I squinted and strained to see the pages of my favorite book. The En-cy-clo-pe-dia A-L; Momma said in a desperate attempt to educate me her only child that I should read big books like that so I’d get smart real quick and be able to start school. I wanted to be real smart to make her proud when she finally came back, but she forgot to teach me how to read so when I shoved my nose in that great big book so heavy I couldn’t hold up I looked at the pictures one by one for hours, noting every speck of color and every curve of a line.
I was six when I realized that my mother might not be coming home from an alleged trip to the grocery store. Two years ago in the middle of the night, Momma woke me with her kiss, told me she was going to the grocery store on the other side of town and she might not be back for a while. My naivety reassured me for two whole years that she’d be back, but after waiting for so long at six I was determined to go find her.
Searching in the darkness for each article of my clothing starting with my panties and ending with my jacket, an old hand me down that I could never fit, I wanted in my six year old mind to find my mother, while I walked through the door, but to get away from my father, who lay shamelessly snoring as if everyone has sex with their six year old daughter.
Daddy said that since Momma was gone I’d have to be his special woman because me that every man needs a woman to fulfill his needs. So every night he’d force his way into my bed and chip away at my innocence, then dare to call me a little whore, keeping me away from all the other kids that lived around and my older cousins. I was his slave and with the bravery of Harriet Tubman, I walked joyfully to the bus stop.
I went to the store, riding 8 miles down the same street, crossing 10 different gang territories, to the other side of town the rougher part as if were I lived with my father wasn’t rough enough.
The grocery store had gone through a lot since the last time I went maybe three years before. It had burned down and ran through and homeless men slept in the darkest crevices. I sat innocently on the corner about 10 feet from a liquor store and the alley where a bunch of whores where pulling tricks.
I sat and sat and sat, waiting patiently for nothing to happen, singing my ABCs over and over, laughing and giggling at nothing at all. Slowly my spirits fell along with my eyelids and maybe an hour later I was frightened out of my sleep.
Two prostitutes stood before me. I had been sleep on the curb and I’m cold too. “Hey, little girl wake up”, one with red hair says.
I just stared at them, not wanting to say anything and having had don’t talk to strangers beaten in my head with a belt my daddy. They looked at each other and whispered something. They turned back to me and asked me, “Are you waiting for your momma?”
I nodded yes and they maybe thinking she was tricking nearby ask, “What’s her name?”
“Momma,” I said, not even realizing that she had a name like the one I did, having never heard it.
“Have you ever heard anyone call her anything else?”
“My Daddy calls her a stupid bitch.” I tell them joyful that I know the answer.

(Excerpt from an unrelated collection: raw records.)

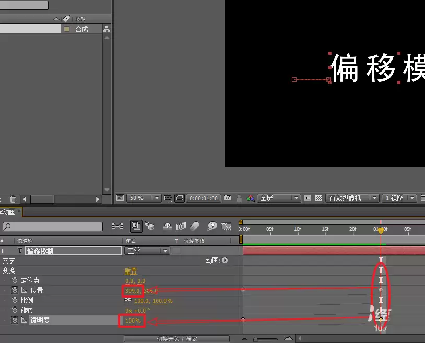Image resolution: width=425 pixels, height=343 pixels.
Task: Click the timeline zoom slider
Action: pyautogui.click(x=265, y=339)
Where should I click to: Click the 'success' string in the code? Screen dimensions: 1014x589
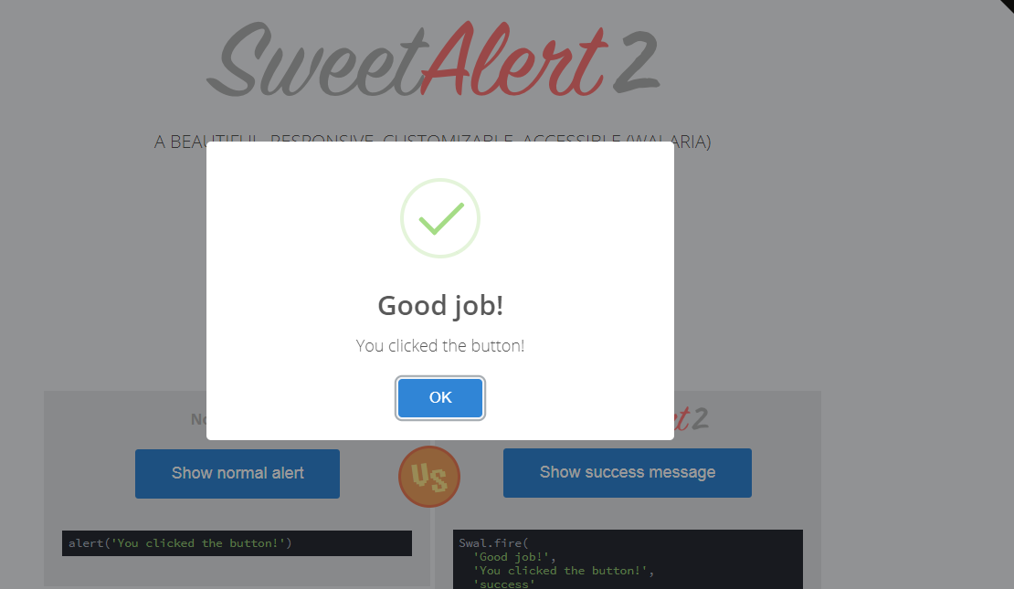point(503,584)
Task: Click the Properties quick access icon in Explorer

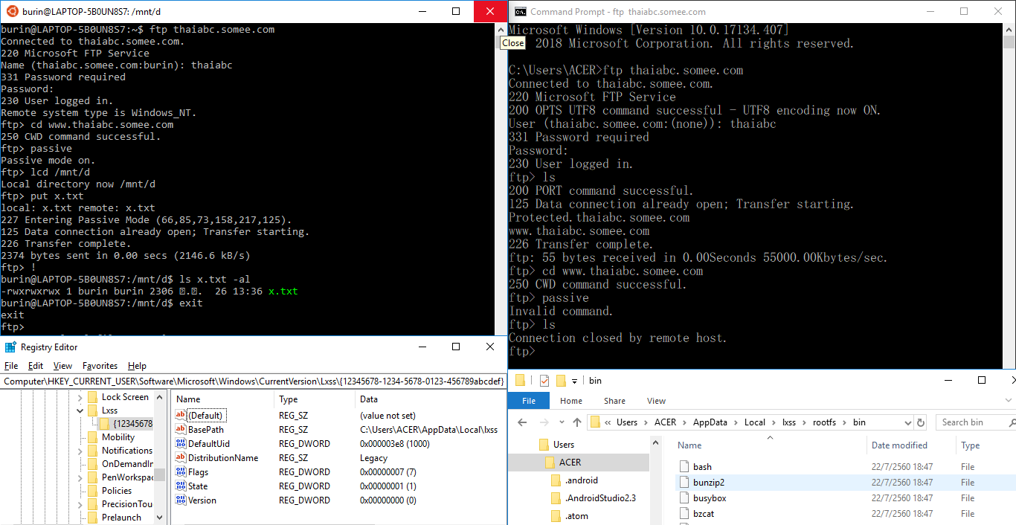Action: click(x=544, y=381)
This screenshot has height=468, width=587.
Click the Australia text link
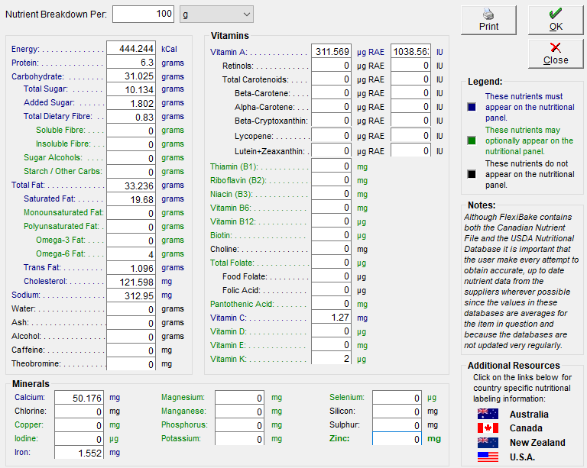[529, 414]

They look at me concerned and I know now that it takes a lot for a hooker working the corner to be concerned. They in empathy offered their hand; not knowing that the only pain I felt was that in my stomach. I hadn’t eaten in who knows how long and I was sleepy too, little girls shouldn’t be up so late.
“Maybe you could come with us and wait for her at our house a lot of people go there she may come.” The other girl said.
She pulled me into a house it looked on the outside as if no one lived there, the windows nailed shut with boards. Momma had warned me to stay away from houses like those because little girls don’t belong in them, but I thought it wasn’t that bad since I was waiting for her. So that night I lay my head down on a mattress in the middle of a floor in the upstairs bedroom of a crack house.